资讯 文档
技术能力
语音技术
文字识别
人脸与人体
图像技术
语言与知识
视频技术

PP-OCRv5_API_en

PP-OCRv5 Service Deployment & API Usage Example:

PaddleOCR open-source project GitHub address, the code here is completely consistent with the open-source model.

1. Introduction to PP-OCRv5 Production Line

OCR (Optical Character Recognition) is a technology that converts text content in images into editable text. It is widely used in document digitization, information extraction, data processing, and other scenarios. OCR can recognize various types of text, including printed and handwritten characters, helping users efficiently obtain key information from images.

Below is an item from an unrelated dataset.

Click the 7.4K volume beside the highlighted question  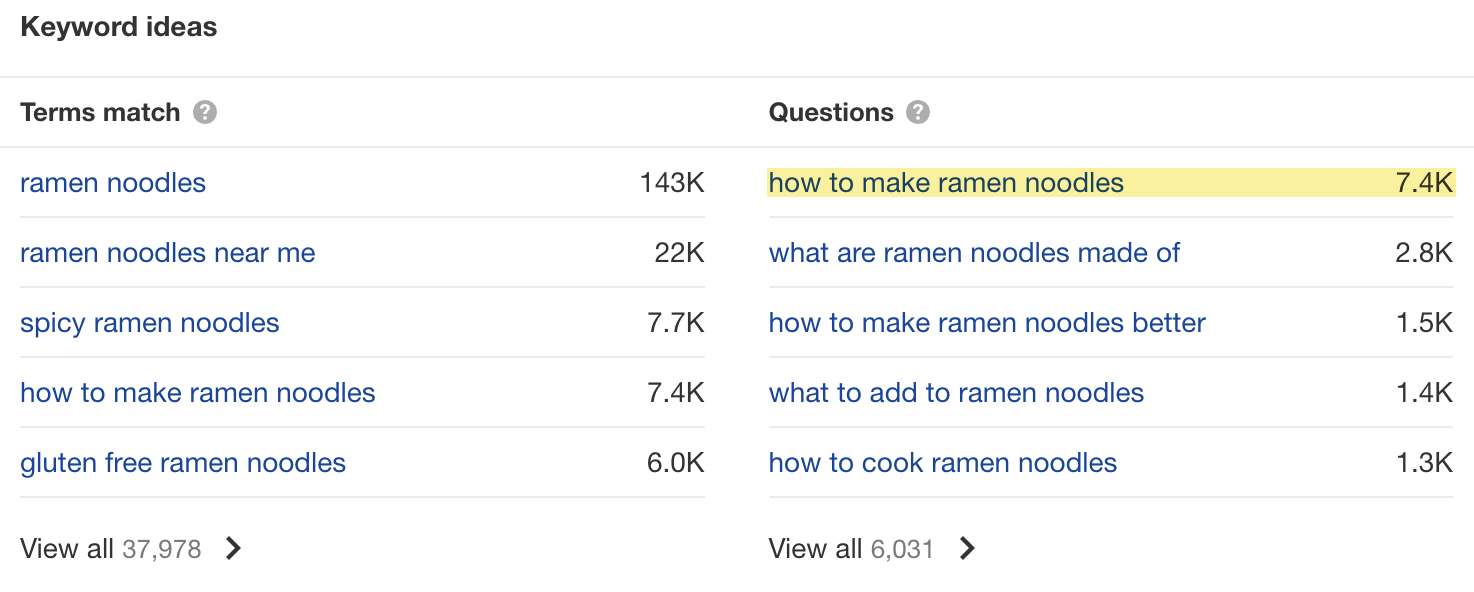click(x=1423, y=183)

PP-OCRv5 is the latest generation text recognition solution in the PP-OCR series, designed for multi-scenario and multi-text-type recognition tasks. Compared to previous versions, PP-OCRv5 has achieved comprehensive upgrades in text type support and adaptability to various application scenarios. This solution can not only return the coordinates of text lines but also output the corresponding text content and its confidence score, effectively improving the accuracy and practicality of text detection and recognition. The features of this solution are as follows:

  • Support for five major text types: Simplified Chinese, Chinese Pinyin, Traditional Chinese, English, and Japanese.
  • Powerful multi-scenario adaptability: including complex Chinese-English handwritten text, vertical text, rare characters, and other challenging scenarios.
  • On internal multi-scenario complex evaluation sets, PP-OCRv5 achieves a 13 percentage point improvement in end-to-end recognition accuracy compared to the previous generation, PP-OCRv4.

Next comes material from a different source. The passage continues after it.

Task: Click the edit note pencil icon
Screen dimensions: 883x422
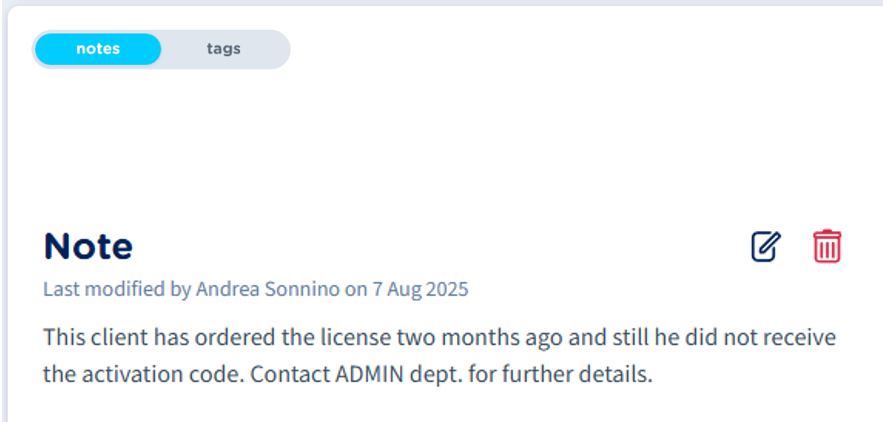Action: pos(766,246)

The overall workflow of the PP-OCRv5 production line is shown below:

2. API Description

This applies to scenarios where parsing tasks are created via API. Users must first apply for a Token. Note:

  • Each user has a daily limit of 3000 pages per model for parsing. Further parsing requests will return a 429 error.
  • There is no limit on the number of pages or file size for a single file, but if large files cause resource constraints, the service may time out and return a 503 error.

3. Service Call Example (python)

# Please make sure the requests library is installed
# pip install requests
import os
import base64
import requests

# Please visit https://aistudio.baidu.com/paddleocr/task to obtain the API_URL and TOKEN in the API call example.
API_URL = "<your url>"
TOKEN = "<access token>"

file_path = "<local file path>"
input_filename = os.path.splitext(os.path.basename(file_path))[0]

with open(file_path, "rb") as file:
    file_bytes = file.read()
    file_data = base64.b64encode(file_bytes).decode("ascii")

headers = {
    "Authorization": f"token {TOKEN}",
    "Content-Type": "application/json"
}

required_payload = {
    "file": file_data,
    "fileType": <file type>,  # For PDF documents, set `fileType` to 0; for images, set `fileType` to 1
}

optional_payload = {
    "useDocOrientationClassify": False,
    "useDocUnwarping": False,
    "useTextlineOrientation": False,
}

payload = {**required_payload, **optional_payload}

response = requests.post(API_URL, json=payload, headers=headers)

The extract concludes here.